• _Challenge_
Rewrite the entries below, substituting "Find the position of" for every occurrence of "Identify the location of" and leaving all other wording unchanged.
>> start Task inputs
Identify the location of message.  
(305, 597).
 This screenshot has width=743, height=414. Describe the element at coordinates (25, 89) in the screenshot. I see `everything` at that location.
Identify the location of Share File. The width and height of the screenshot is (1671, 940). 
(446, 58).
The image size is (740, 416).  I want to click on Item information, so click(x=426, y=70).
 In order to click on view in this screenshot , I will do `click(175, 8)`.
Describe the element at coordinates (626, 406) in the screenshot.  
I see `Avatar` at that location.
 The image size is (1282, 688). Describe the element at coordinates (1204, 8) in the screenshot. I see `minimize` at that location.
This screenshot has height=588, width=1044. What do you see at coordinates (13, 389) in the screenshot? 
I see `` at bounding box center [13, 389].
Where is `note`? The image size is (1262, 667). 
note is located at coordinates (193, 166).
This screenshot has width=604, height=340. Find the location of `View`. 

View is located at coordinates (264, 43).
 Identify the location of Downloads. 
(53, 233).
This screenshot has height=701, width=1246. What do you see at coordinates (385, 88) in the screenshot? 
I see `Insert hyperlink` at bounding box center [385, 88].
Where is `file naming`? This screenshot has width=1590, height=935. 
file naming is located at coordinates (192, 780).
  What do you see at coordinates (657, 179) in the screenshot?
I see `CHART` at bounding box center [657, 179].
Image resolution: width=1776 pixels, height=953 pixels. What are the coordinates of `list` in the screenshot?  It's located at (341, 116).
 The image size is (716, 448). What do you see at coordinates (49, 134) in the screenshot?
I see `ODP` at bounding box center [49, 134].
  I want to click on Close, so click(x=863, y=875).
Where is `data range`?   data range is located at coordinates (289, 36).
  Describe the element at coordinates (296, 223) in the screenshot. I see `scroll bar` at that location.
>> end Task inputs
• _Solution to this task_
Find the position of message.  
(305, 597).
 This screenshot has width=743, height=414. Describe the element at coordinates (25, 89) in the screenshot. I see `everything` at that location.
Find the position of Share File. The width and height of the screenshot is (1671, 940). 
(446, 58).
The image size is (740, 416).  I want to click on Item information, so click(x=426, y=70).
 In order to click on view in this screenshot , I will do `click(175, 8)`.
Describe the element at coordinates (626, 406) in the screenshot.  
I see `Avatar` at that location.
 The image size is (1282, 688). Describe the element at coordinates (1204, 8) in the screenshot. I see `minimize` at that location.
This screenshot has height=588, width=1044. What do you see at coordinates (13, 389) in the screenshot? 
I see `` at bounding box center [13, 389].
Where is `note`? The image size is (1262, 667). 
note is located at coordinates (193, 166).
This screenshot has width=604, height=340. Find the location of `View`. 

View is located at coordinates (264, 43).
 Find the position of Downloads. 
(53, 233).
This screenshot has height=701, width=1246. What do you see at coordinates (385, 88) in the screenshot? 
I see `Insert hyperlink` at bounding box center [385, 88].
Where is `file naming`? This screenshot has width=1590, height=935. 
file naming is located at coordinates (192, 780).
  What do you see at coordinates (657, 179) in the screenshot?
I see `CHART` at bounding box center [657, 179].
Image resolution: width=1776 pixels, height=953 pixels. What are the coordinates of `list` in the screenshot?  It's located at (341, 116).
 The image size is (716, 448). What do you see at coordinates (49, 134) in the screenshot?
I see `ODP` at bounding box center [49, 134].
  I want to click on Close, so click(x=863, y=875).
Where is `data range`?   data range is located at coordinates (289, 36).
  Describe the element at coordinates (296, 223) in the screenshot. I see `scroll bar` at that location.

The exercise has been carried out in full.